David Guzman is a potter from the small town of Capula, which is famous for their Catrina Dolls.
Tea Light Holder by David Guzman
Capula is a Nahuatl word that means "place of capulines," and is most famed for the Catrina Dolls associated with the mysterious Dia de los Muertos. The pottery of Capula is crafted using a fusion of P'urhepecha and Spanish techniques.
When Quiroga arrived in Capula in 1550, he recognized the natural clay resources of the town, and worked on helping the locals improve their techniques for more durable pieces. Over the years, techniques have continued to improve with new technology, though traditional methods are still used due to the lower cost. This method involves cooking the clay pieces in a wood burning oven.
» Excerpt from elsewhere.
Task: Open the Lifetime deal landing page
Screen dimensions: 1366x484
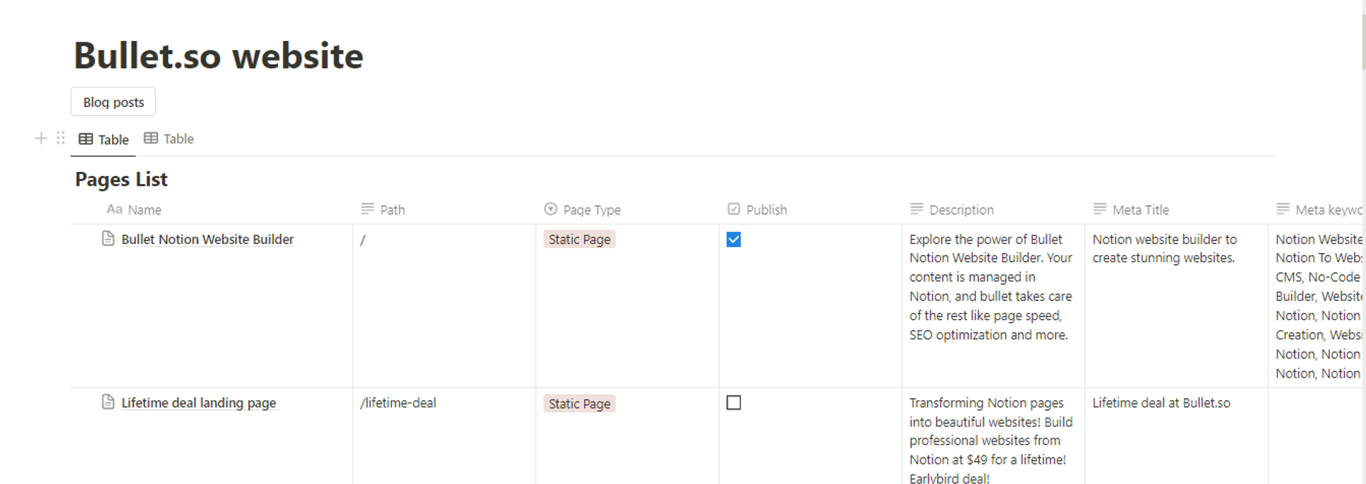Action: click(x=199, y=404)
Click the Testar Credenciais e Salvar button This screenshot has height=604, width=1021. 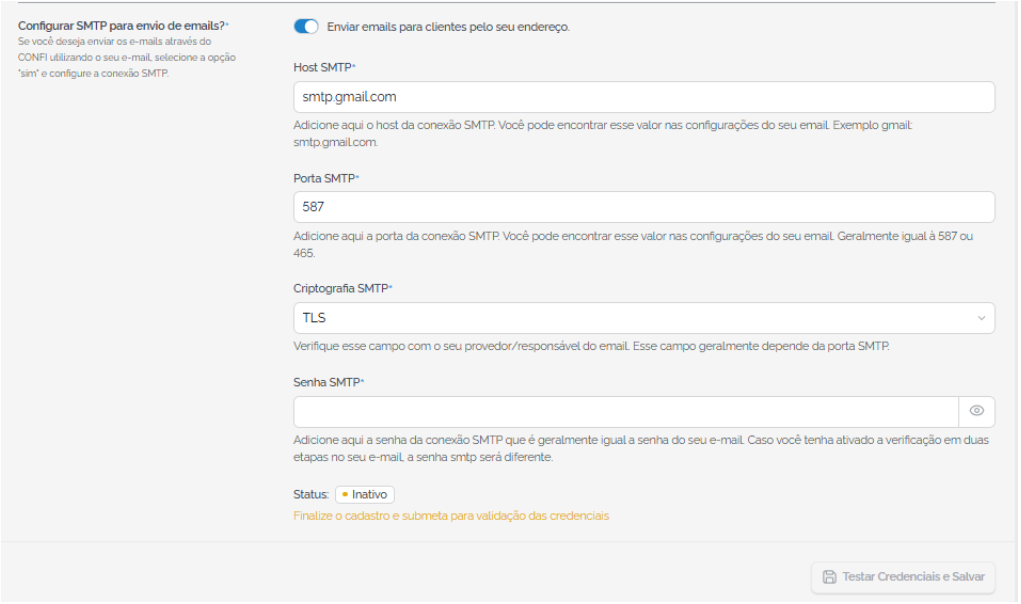coord(902,577)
The more modern techniques involve cooking the clay pieces twice in a temperature controlled gas oven. The pieces are heated to 1200 degrees Celsius, then removed and placed in a mineral material called "greta." Placed back in the oven, the pieces are heated again, only this time to 1800 degrees Celsius. The double-firing and higher heat temperatures make these pieces stronger and more durable. Consumers will know the difference, based on the price and quality.
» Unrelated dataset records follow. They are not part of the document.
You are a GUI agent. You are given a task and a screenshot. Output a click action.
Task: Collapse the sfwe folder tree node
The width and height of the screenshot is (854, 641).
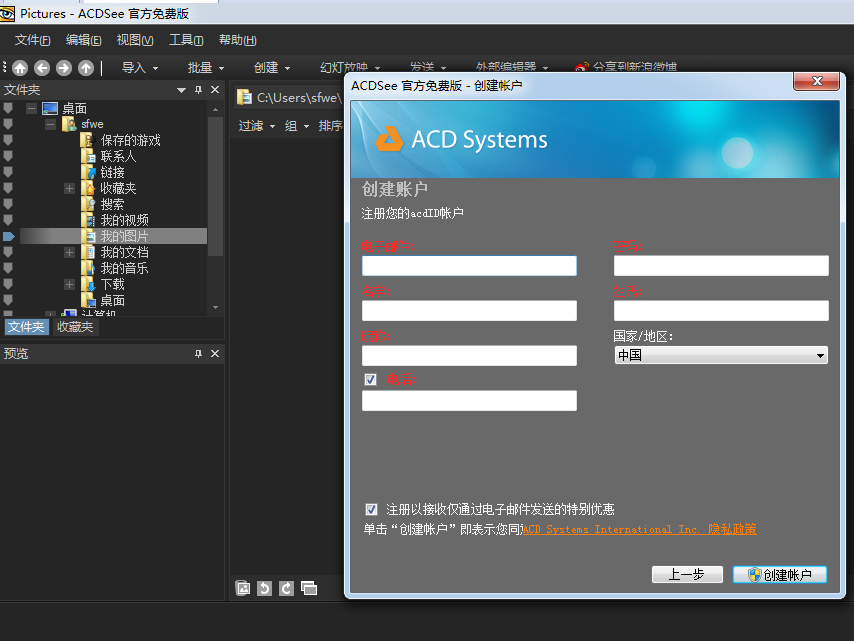tap(50, 124)
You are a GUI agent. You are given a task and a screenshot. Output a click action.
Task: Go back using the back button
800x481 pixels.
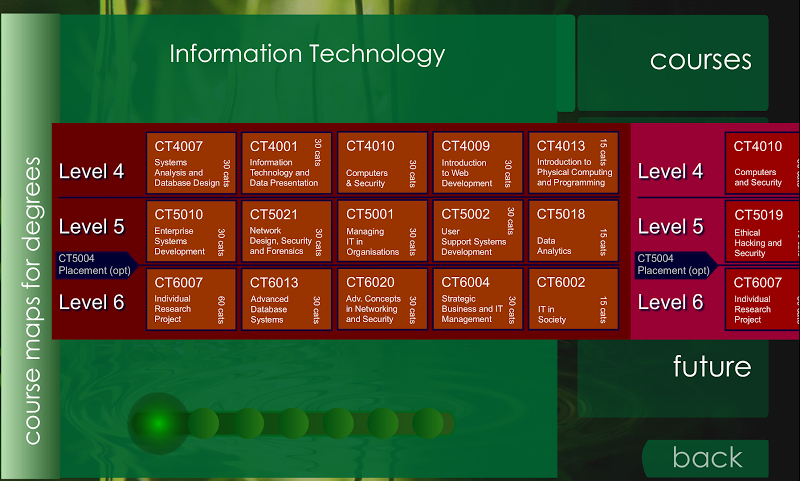(706, 458)
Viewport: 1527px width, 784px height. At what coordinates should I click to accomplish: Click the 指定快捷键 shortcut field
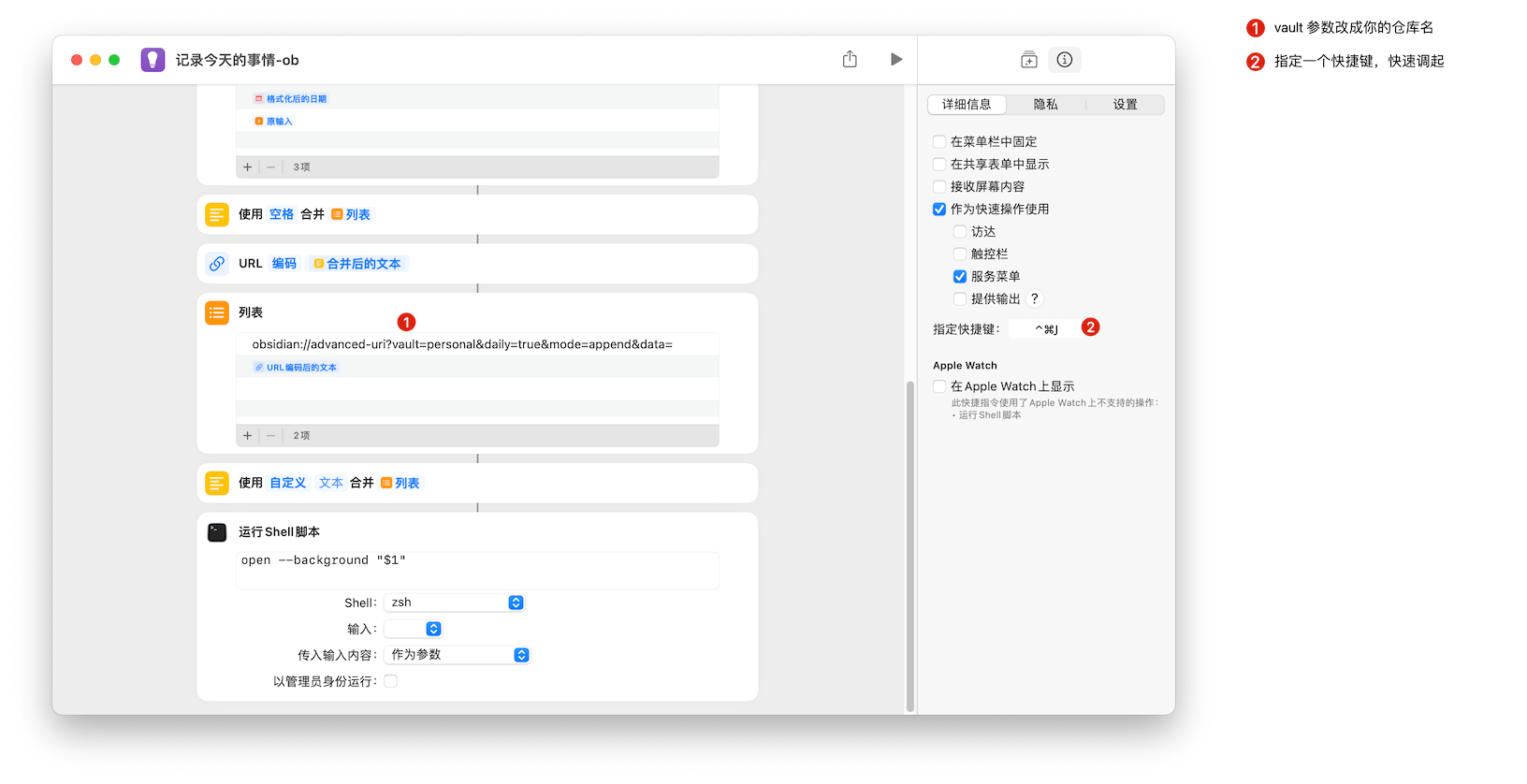pos(1045,329)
Capula style is quite easy to identify once you have come in contact with pottery from this endearing village. The patterns are comprised of several dots, with one large dot that is circled with smaller dots to make a flower. These patterns are repeated around the rims of dishes and plates, or the full surfaces of mugs and vases. The economy of Capula is based on pottery - so most of the inhabitants are involved in this business on some level, whether crafting or selling.